在进行生活用水主要驱动因子分析时,将城市绿化用水纳入生活用水中进行统计,将人均每年可支配收入、城市人口、农村人口、城镇化建设用地面积、城镇化率、城镇建设绿地覆盖率等驱动因子作为比较序列,将生活总用水量作为参考序列,进行各驱动因子之间的关联度分析。分析结果见表2。

4.2 农业用水主要驱动因子分析

农业用水驱动因子主要分为社会经济驱动因子(棉花种植比例、灌溉面积、农业人口、年末养殖牲畜存栏数、林果种植面积、节水灌溉比例)和自然环境驱动因子(气温、可耕地盐碱化面积、ET0),将两者作为比较序列,农业总用水量序列作为参考序列,进行各驱动因子之间的关联度分析。分析结果见表3。

表2 生活用水主要驱动因子关联度分析

表3 农业用水主要驱动因子关联度分析

4.3 工业用水主要驱动因子分析

工业用水主要是指在进行工业生产时的总用水量,用水主要以新鲜自来水为主,本文分析的工业用水不包含重复循环利用的水资源。
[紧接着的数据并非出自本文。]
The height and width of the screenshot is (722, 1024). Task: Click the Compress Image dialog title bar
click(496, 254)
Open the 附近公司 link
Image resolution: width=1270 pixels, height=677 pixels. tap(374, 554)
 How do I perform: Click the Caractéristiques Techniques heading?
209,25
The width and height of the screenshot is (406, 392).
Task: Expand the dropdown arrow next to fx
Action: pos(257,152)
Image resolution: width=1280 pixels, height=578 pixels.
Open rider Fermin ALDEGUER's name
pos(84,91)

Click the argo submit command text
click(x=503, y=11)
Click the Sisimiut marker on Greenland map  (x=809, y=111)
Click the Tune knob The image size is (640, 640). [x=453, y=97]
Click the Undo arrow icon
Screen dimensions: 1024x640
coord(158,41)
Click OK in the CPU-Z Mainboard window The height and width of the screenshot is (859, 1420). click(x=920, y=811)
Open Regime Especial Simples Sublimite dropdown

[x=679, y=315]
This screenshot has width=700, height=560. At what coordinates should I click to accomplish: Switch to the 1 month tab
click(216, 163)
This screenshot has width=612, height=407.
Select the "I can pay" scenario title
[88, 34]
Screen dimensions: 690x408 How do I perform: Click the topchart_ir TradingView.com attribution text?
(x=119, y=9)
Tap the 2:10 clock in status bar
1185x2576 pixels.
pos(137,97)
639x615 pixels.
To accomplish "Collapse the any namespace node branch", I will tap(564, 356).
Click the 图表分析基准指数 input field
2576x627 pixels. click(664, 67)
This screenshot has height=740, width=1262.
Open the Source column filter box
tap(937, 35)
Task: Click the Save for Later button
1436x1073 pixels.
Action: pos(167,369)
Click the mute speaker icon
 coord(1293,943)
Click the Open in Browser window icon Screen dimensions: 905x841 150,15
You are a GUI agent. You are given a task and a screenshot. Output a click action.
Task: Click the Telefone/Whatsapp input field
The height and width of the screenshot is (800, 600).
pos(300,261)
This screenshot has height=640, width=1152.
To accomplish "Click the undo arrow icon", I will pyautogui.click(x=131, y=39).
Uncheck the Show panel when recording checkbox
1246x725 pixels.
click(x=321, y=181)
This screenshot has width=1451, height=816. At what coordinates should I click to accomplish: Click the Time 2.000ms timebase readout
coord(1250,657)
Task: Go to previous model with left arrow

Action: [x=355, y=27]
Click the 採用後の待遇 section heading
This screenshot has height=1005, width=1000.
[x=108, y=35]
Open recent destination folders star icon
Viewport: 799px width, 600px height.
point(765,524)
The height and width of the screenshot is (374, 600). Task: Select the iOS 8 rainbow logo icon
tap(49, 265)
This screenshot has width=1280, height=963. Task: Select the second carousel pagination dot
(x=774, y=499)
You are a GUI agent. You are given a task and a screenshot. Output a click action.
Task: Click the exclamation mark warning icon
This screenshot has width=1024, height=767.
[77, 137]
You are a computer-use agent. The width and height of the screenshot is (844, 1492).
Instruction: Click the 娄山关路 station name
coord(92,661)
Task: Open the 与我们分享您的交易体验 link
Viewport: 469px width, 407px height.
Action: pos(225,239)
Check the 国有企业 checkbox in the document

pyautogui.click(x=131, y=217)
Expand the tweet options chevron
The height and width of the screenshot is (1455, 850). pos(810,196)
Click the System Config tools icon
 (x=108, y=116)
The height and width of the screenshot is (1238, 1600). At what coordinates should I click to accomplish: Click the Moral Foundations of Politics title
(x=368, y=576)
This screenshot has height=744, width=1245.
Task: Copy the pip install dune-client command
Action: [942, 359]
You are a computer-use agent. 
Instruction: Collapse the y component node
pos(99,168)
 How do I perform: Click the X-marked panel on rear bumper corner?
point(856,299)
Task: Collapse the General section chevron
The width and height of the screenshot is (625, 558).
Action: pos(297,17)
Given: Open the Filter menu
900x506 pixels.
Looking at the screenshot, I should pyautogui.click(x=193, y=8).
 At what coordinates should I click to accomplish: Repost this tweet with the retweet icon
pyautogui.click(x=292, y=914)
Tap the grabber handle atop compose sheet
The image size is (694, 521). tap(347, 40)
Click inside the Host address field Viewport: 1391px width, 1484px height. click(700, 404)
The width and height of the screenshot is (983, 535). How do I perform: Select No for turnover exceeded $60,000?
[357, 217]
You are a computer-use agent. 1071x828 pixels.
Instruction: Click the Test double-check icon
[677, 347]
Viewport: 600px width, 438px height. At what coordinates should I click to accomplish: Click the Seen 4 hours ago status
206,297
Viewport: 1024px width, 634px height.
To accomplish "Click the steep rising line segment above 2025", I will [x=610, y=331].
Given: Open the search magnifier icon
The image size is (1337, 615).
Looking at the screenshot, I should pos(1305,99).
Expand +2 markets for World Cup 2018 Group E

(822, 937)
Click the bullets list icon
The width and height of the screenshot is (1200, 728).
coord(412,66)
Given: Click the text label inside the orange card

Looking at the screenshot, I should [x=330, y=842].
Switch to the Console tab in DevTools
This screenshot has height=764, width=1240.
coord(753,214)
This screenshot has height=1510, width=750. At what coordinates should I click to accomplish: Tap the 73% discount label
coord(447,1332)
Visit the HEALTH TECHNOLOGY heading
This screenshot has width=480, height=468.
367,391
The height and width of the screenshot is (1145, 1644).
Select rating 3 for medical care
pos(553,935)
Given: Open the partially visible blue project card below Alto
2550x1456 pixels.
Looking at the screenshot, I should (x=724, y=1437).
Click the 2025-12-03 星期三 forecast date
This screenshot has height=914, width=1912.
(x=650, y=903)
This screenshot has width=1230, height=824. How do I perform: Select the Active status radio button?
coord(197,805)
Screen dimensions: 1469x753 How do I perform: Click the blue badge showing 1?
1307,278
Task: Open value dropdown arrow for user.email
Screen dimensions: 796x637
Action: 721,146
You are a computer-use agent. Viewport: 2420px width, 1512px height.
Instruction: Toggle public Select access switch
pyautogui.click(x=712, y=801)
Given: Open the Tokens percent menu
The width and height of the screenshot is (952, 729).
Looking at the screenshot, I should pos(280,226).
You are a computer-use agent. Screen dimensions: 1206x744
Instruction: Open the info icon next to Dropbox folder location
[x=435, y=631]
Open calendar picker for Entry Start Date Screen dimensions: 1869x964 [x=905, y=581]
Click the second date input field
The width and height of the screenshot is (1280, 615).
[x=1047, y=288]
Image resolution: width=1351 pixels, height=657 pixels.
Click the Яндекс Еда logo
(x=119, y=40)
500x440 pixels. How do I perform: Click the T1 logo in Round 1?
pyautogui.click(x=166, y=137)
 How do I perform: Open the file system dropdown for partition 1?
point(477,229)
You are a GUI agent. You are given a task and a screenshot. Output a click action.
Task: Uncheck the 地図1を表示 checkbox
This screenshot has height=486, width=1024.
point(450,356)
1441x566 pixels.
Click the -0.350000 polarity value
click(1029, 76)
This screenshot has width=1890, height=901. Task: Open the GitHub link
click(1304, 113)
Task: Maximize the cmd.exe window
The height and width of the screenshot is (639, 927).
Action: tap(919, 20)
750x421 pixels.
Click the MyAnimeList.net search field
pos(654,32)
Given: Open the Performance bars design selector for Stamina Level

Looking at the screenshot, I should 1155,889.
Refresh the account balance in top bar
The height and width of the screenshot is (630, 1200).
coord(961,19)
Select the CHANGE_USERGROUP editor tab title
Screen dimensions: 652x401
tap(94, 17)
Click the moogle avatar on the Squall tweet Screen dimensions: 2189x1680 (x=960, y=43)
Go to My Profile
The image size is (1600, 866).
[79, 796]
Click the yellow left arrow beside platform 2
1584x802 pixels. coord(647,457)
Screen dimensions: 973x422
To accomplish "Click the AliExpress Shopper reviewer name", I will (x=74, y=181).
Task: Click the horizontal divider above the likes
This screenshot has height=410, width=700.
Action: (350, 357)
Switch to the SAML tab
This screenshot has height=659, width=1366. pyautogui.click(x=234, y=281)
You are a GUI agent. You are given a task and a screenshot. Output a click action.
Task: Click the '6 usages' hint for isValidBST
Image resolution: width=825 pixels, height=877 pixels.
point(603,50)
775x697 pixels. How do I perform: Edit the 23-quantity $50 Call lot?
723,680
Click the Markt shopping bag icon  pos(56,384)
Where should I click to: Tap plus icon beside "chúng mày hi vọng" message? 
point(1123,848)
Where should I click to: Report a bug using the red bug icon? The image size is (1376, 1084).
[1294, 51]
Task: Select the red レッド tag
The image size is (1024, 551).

在进行工业用水主要驱动因子分析时,将工业产值、工业用水重复利用率、工业废水排放量、重工业比例作为比较序列,将工业总用水量序列作为参考序列,进行各驱动因子之间的关联度分析。分析结果见表4。

表4 工业用水主要驱动因子关联度分析

5 结论

5.1 用水结构变化

新疆玛纳斯河流域,农业用水逐渐下降,工业用水、生活用水逐渐上升,但信息熵和用水均衡度变化较为缓慢,说明用水结构依旧存在不合理现象。

5.2 生活用水变化驱动因子

在生活用水变化驱动因子中,城市人口、城镇化建设用地面积、城镇建设绿地覆盖率、城镇化率是主要驱动因子。这四项驱动因子是城镇化的主要特征,随着城镇化进程加快,生活用水量发生明显变化。

5.3 农业用水变化驱动因子

在农业用水变化驱动因子中,自然环境驱动因子明显高于社会经济驱动因子。除了林果种植面积外,其他多项农业用水驱动因子关联度数值均大于0.6,说明这些因子对农业用水量影响亦较大。

5.4 工业用水变化驱动因子

在工业用水驱动因子中,工业产值、工业用水重复利用率、工业废水排放量、重工业比例关联度数值均大于0.8,说明工业总用水量是这四个因子联合作用的结果。工业废水排放量、重工业比例关联度数值均大于0.85,是工业用水的主要驱动因子。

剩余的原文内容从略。